Die Kinder wurden untersucht beim „Screening“ (Randomisierung) und nach Woche 2, 4, 8, 12, 16, 20, 24, 28, 36, 48, 60 und 72. Neben der körperlichen Untersuchung und dem Röntgen-Thorax wurde eine ausführliche Umfeld-Anamnese für Tbc erhoben. Zudem wurde bei allen ein Haut-Test (Mantoux) oder Quantiferon-Test, ein Sputum-Test auf Tbc sowie ein HIV-Test durchgeführt, eine Kultur angelegt und die CD4-Zellen bestimmt. Kinder, die die viermonatige Therapie nicht abgeschlossen hatten, wurden nicht in die Auswertung eingeschlossen.
Alle Kinder erhielten in den ersten 8 Wochen die Standard-Therapie mit Isoniazid, Rifampicin und Pyrazinamid in der fixen Kombinationsformulierung für Kinder nach der WHO-Vorgabe. Ethambutol wurde je nach lokalen Leitlinien hinzugefügt oder nicht. Die Erhaltungstherapie aus Isoniazid und Rifampicin (fixe kinderfreundliche Formulierung) wurde dann für weitere 8 oder 16 Wochen hinzugefügt.
Der primäre Endpunkt war zusammengesetzt aus: unbefriedigender klinischer Status, Neustart der Tbc-Therapie, „Drop out“ zwischen Monat 4 und 6 Monaten, und/oder Tod. Er wurde nach 72 Wochen (6 Monaten) erhoben. Der hauptsächliche Sicherheitsendpunkt war Nebenwirkung („adverse event“) Grad 3 oder mehr während der Therapie und bis 30 Tage nach Therapie.

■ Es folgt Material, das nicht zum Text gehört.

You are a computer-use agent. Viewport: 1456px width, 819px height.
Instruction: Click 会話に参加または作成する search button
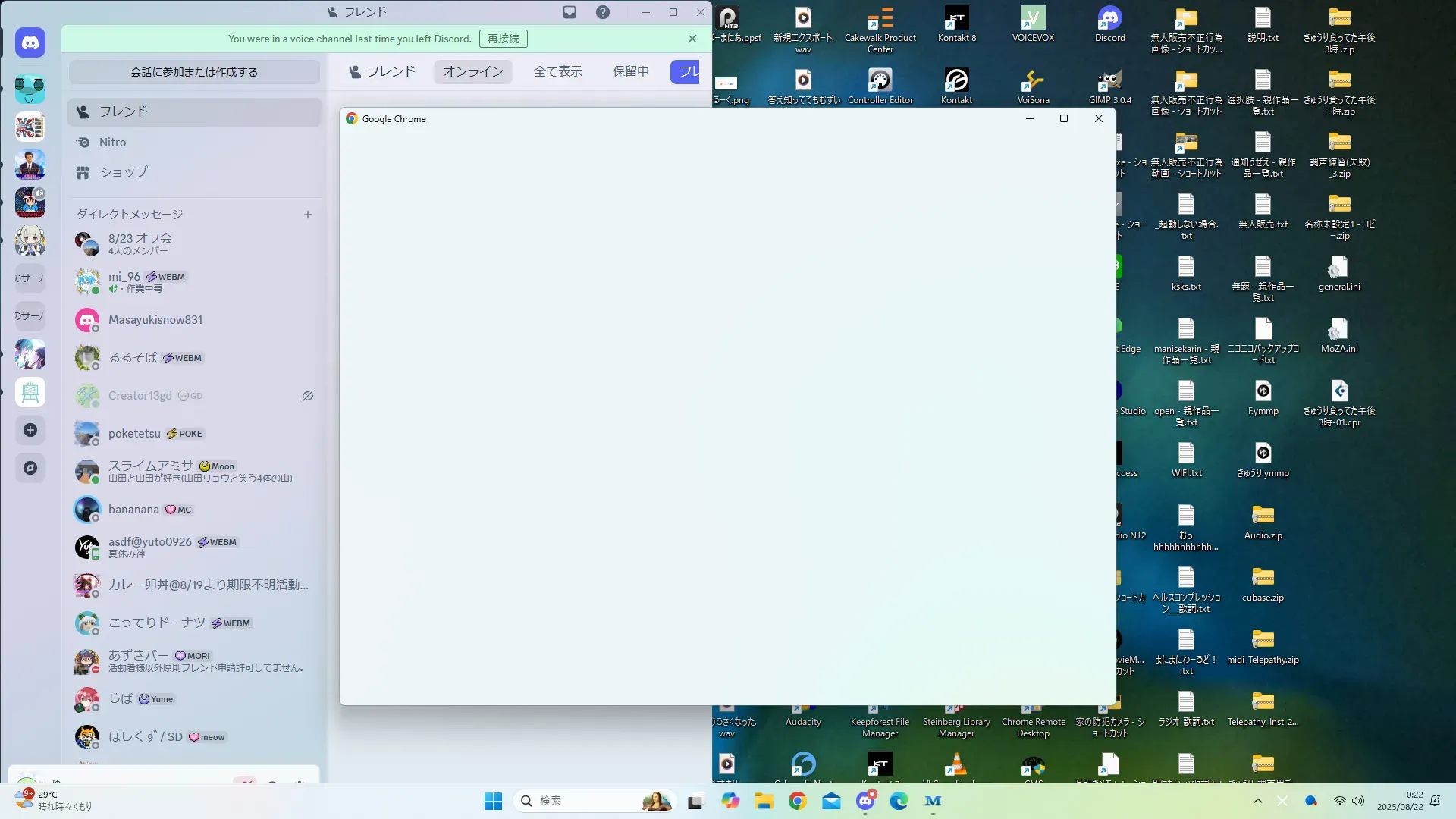click(194, 72)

Ergebnisse: Von Juli 2016 bis Juli 2018 wurden 602 Kinder in jede Gruppe randomisiert. Das mediane Alter war 3,5 Jahre, Spanne von 2 Monaten bis 15 Jahre; 52% waren Jungen; 11% hatten zusätzlich eine HIV-Infektion; bei 14% war die Tbc bakteriologisch gesichert. In Woche 72 nach Beginn waren 95% auswertbar. Die Grundcharakteristika, wie z.B. Alter, HIV-Status, Ausprägung der Erkrankung, bakterieller Nachweis, waren in beiden Gruppen etwa gleich. Die Adhärenz zur geplanten Therapie betrug 94%. Insgesamt hatten 16 Kinder (3%) in der Viermonatsgruppe den primären Endpunkt und 18 (3%) in der Sechsmonatsgruppe erreicht (angepasste Differenz: -0,4%; 95%-Konfidentintervall: -2,2 bis 1,5). Ein „unvorteilhafter“ klinischer Status wurde nach 72 Wochen bei 16 Kindern in der Viermonatsgruppe und bei 18 in der Sechsmonatsgruppe festgestellt (Unterschied nicht signifikant). Insgesamt starben in diesem Zeitraum 7 bzw. 12 Kinder (Unterschied nicht signifikant). In dem Beobachtungszeitraum kam es bei 6 bzw. 4 Kindern zu einem Tbc-Rezidiv (Unterschied nicht signifikant). Eine Erweiterung der Therapie war bei 2 Kindern in der Viermonatsgruppe und bei keinem Kind in der Sechsmonatsgruppe notwendig. Ein Neustart der antituberkulösen Therapie war bei je einem Kind pro Gruppe notwendig. Bei 97% aller Kinder sprach die Therapie gut an, und nach 72 Wochen waren sie in einem guten klinischen Zustand (kein Unterschied zwischen beiden Gruppen). Die Nichtunterlegenheit der viermonatigen Therapie war konsistent in der „Intention to treat-“ und in der „per Protokoll“-Analyse. Auch alle Analysen anderer Subgruppen hatten dasselbe Ergebnis. Insgesamt hatten 95 Kinder (8%) Nebenwirkungen Grad 3 oder höher. Darunter waren lebertoxische Reaktionen (n = 11), zumeist (9 von 11) in den ersten 8 Wochen. Die Verteilung war in den Gruppen nicht unterschiedlich.
In einem Kommentar in der gleichen Ausgabe des N. Engl. J. Med. [13] wird die klinische Bedeutung der SHINE-Studie hervorgehoben und die Implementierung der Ergebnisse in die globalen Leitlinien gefordert. Dabei wird jedoch eine der Herausforderungen sein, den Schweregrad der pulmonalen Tbc zu erfassen, denn in vielen wenig entwickelten Gebieten sind schon normale Röntgenaufnahmen des Thorax schwierig.